┌─ EXERCISE INPUT

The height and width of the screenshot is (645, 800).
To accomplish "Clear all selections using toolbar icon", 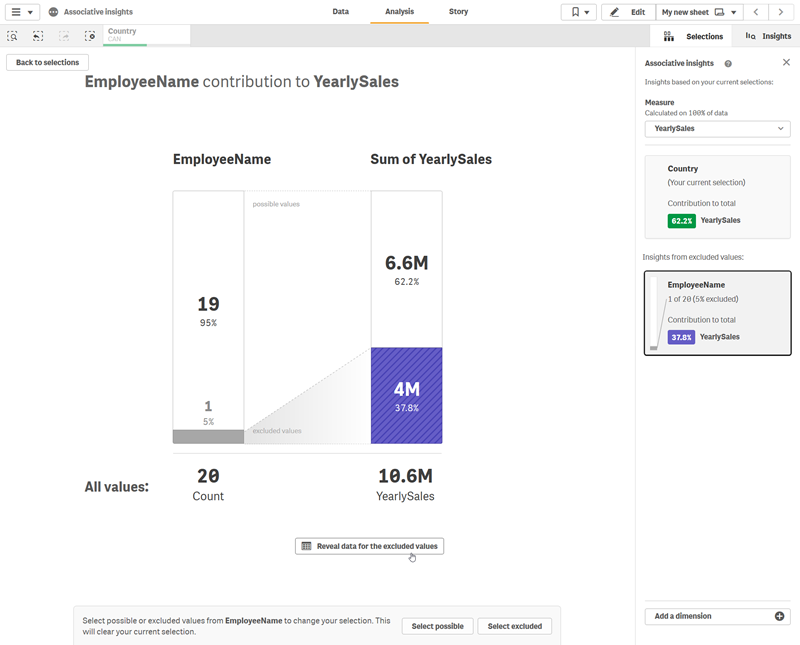I will point(90,35).
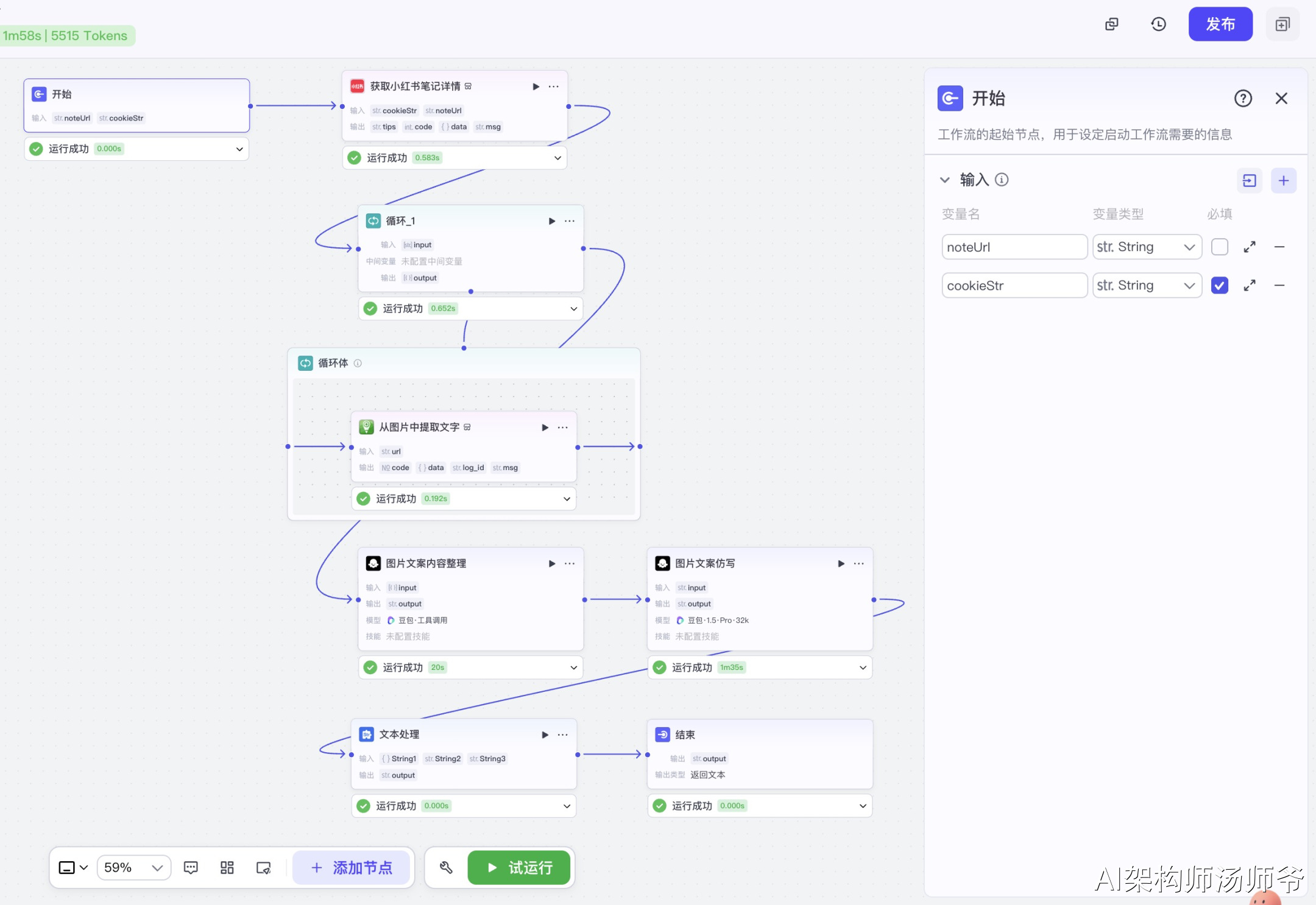Run the 获取小红书笔记详情 node play icon
1316x905 pixels.
tap(536, 86)
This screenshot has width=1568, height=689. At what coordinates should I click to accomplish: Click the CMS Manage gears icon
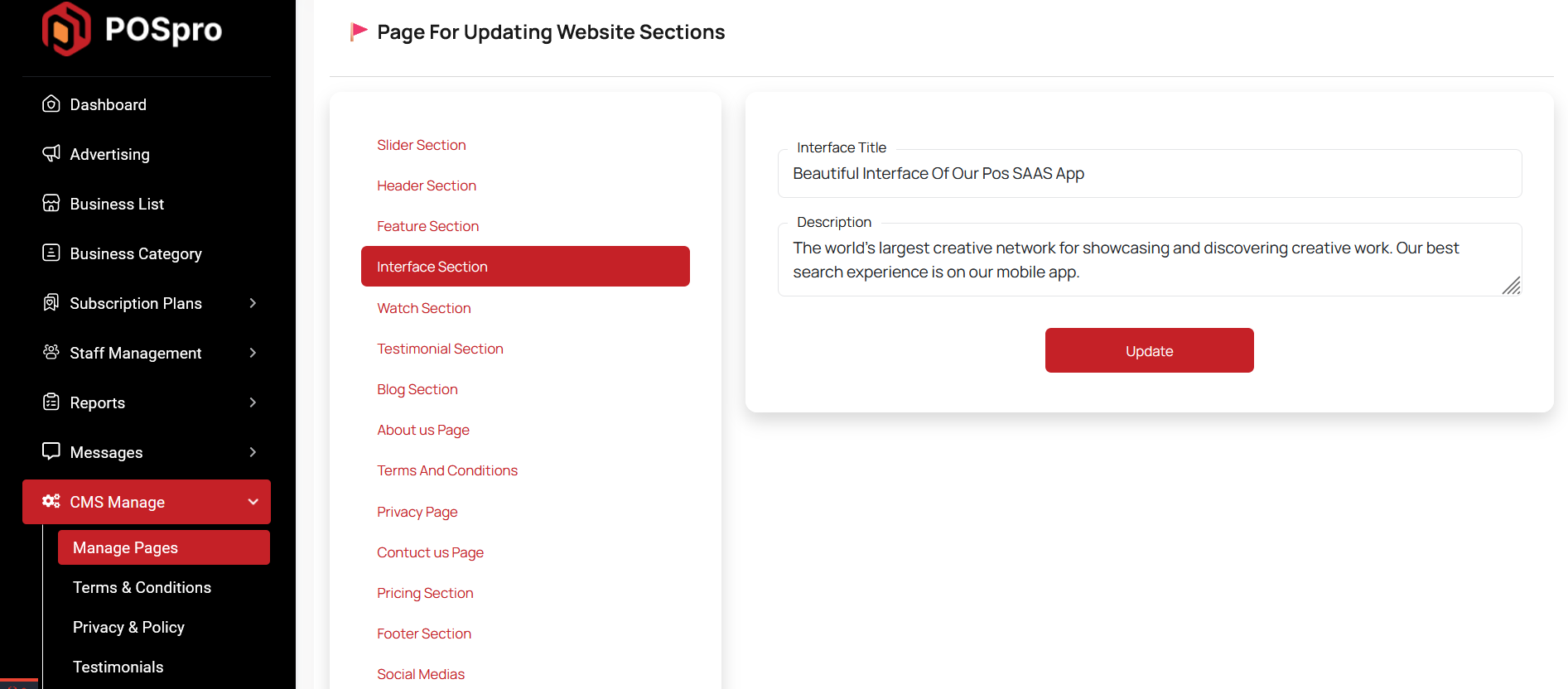tap(51, 502)
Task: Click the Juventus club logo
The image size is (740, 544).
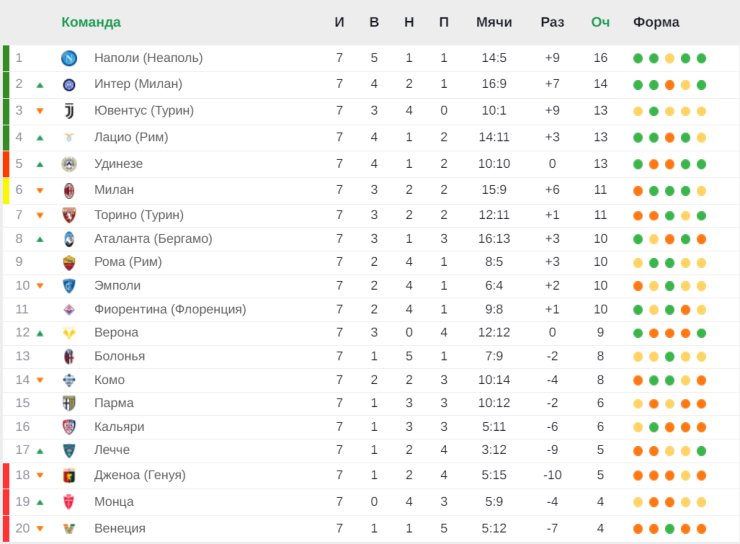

└─

◆ **GIVEN TASK**
Copy the lines word for word, starting at the line that contains "This screenshot has" and continuing through the end of the items, with both ends included. Leave the pictures out.

◆ **CORRECT RESPONSE**
This screenshot has width=1568, height=689. At what coordinates should I click to accomplish: Click the CMS Manage gears icon
tap(51, 502)
Task: Click the Juventus club logo
The image size is (740, 544).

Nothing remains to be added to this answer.